The resurrection of the festival began when the university brought in a new dean, Sabrina Madison-Cannon, for its School of Music and Dance, and put OBF — which had been an independent organization within the university — under her control.
One of Madison-Cannon’s first moves was to eliminate the job of OBF executive director, in response to UO-imposed budget cuts, and lay off Janelle McCoy, who had been instrumental in firing Halls. At the same time, Madison-Cannon called on Saydack to help run a broad search for a new artistic director.
She says she is delighted with the choice the festival now faces.
“We have three amazing individuals, and they all have different sorts of backgrounds,” she says. “We would be lucky to have any of them.”
Among the candidates, Harth-Bedoya is best known in Eugene, having conducted the symphony here. “Miguel brings a breadth of this larger orchestral experience,” Madison-Cannon says. “Maybe a little reminiscent of Helmuth [Rilling]. So, you know, there’s some excitement there.”

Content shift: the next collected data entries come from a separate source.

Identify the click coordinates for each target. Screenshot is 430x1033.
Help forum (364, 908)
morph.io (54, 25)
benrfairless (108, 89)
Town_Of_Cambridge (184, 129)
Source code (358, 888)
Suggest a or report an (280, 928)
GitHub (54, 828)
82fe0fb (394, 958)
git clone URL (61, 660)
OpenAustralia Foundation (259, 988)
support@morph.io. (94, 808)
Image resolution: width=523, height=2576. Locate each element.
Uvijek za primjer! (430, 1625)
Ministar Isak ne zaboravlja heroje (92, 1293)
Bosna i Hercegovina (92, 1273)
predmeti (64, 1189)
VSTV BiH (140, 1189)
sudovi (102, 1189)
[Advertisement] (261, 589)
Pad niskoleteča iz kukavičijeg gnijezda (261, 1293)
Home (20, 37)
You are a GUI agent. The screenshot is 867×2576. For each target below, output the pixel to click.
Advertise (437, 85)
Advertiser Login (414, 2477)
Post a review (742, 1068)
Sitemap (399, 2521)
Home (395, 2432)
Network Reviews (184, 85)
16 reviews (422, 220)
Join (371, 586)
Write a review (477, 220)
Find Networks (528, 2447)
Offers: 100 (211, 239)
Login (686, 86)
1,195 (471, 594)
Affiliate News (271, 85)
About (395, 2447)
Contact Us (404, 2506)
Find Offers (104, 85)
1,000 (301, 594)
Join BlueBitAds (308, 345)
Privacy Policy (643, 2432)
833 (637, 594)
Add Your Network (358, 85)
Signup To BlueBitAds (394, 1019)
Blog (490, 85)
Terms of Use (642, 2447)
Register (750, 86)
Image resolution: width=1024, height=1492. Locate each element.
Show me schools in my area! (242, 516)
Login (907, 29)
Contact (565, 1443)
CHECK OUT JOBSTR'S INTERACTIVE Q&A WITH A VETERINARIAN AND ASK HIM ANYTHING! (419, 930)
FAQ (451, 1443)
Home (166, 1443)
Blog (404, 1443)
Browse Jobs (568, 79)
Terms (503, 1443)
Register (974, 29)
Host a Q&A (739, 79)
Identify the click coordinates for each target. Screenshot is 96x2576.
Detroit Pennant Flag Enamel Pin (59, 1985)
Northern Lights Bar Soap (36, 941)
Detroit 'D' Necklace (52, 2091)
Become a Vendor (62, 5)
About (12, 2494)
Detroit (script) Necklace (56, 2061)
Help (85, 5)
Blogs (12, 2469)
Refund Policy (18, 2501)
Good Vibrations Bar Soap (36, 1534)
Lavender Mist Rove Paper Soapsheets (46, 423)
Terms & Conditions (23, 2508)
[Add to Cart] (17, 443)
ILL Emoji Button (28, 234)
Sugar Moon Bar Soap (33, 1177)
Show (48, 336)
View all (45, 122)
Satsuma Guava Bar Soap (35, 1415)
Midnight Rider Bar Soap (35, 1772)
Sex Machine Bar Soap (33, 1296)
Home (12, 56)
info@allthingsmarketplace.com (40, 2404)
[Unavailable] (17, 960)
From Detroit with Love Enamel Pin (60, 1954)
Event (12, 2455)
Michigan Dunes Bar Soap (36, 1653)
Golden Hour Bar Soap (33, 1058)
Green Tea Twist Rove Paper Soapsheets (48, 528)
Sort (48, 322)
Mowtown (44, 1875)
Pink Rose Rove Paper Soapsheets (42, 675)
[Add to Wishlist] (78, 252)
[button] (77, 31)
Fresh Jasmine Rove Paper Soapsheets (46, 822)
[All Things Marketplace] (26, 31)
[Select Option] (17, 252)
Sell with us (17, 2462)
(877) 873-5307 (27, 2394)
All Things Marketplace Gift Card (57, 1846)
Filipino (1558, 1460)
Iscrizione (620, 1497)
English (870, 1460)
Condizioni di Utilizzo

The director of the Austin, Texas, choir Conspirare, Johnson has a strong choral background and is known for his work as a composer, Saydack says. Conspirare will perform Johnson’s oratorio “Considering Matthew Shepard,” a 2016 reflection on the 1988 murder of a young gay man in Wyoming, on May 16 at the Hult Center. The show had already been booked before Johnson was named as a finalist for the OBF job.
Wachner is an early music scholar who has commissioned a number of new works through his job as director of music and the arts at Trinity Church Wall Street in New York City.
Each of the three candidates is to conduct a major choral work of Bach in the Hult Center’s Silva Concert Hall at this summer’s festival. Wachner will conduct the B Minor Mass, Johnson will conduct the St. John Passion and Harth Bedoya will lead the St. Matthew Passion.
Each of the three will also conduct a smaller chamber work of his choice at Beall Concert Hall.
“We get to see them work within a couple of different genres of music, but also they get to work in the two main performance spaces that the festival takes place in,” Madison-Cannon says. “So we’ll get to see how they handle that.” ν
OBF will name its new artistic director in the weeks after this summer’s festival, which runs June 26-July 12.